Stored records
# # # # #

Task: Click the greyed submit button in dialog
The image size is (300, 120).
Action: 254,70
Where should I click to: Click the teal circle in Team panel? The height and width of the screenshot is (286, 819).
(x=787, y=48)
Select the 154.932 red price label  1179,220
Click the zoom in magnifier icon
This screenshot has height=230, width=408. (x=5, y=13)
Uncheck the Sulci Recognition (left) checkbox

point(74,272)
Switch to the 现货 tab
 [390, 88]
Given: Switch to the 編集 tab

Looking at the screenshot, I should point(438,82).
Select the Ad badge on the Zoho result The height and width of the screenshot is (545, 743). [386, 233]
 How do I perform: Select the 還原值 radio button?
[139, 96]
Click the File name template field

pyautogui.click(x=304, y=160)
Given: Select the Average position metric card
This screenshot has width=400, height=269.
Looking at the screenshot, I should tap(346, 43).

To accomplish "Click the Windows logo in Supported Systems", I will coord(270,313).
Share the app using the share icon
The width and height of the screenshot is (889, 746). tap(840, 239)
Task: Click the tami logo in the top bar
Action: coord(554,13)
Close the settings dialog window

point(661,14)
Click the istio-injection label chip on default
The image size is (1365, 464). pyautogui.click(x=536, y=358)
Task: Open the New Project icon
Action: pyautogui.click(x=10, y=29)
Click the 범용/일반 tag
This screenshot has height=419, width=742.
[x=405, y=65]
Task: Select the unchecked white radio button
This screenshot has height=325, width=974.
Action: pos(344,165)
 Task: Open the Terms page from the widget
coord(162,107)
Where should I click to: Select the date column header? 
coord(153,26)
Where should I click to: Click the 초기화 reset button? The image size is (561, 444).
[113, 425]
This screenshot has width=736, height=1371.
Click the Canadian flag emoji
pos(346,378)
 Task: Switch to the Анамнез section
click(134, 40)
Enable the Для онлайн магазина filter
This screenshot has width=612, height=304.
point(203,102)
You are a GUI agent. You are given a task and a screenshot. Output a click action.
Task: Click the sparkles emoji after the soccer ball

# # # # #

- What needs to be done:
Give again, exactly, every line from the one holding "Close the settings dialog window" to the last line of the data.

- Answer to this exercise:
Close the settings dialog window

point(661,14)
Click the istio-injection label chip on default
The image size is (1365, 464). pyautogui.click(x=536, y=358)
Task: Open the New Project icon
Action: pyautogui.click(x=10, y=29)
Click the 범용/일반 tag
This screenshot has height=419, width=742.
[x=405, y=65]
Task: Select the unchecked white radio button
This screenshot has height=325, width=974.
Action: pos(344,165)
 Task: Open the Terms page from the widget
coord(162,107)
Where should I click to: Select the date column header? 
coord(153,26)
Where should I click to: Click the 초기화 reset button? The image size is (561, 444).
[113, 425]
This screenshot has width=736, height=1371.
Click the Canadian flag emoji
pos(346,378)
 Task: Switch to the Анамнез section
click(134, 40)
Enable the Для онлайн магазина filter
This screenshot has width=612, height=304.
point(203,102)
You are a GUI agent. You are given a task and a screenshot. Output a click action.
Task: Click the sparkles emoji after the soccer ball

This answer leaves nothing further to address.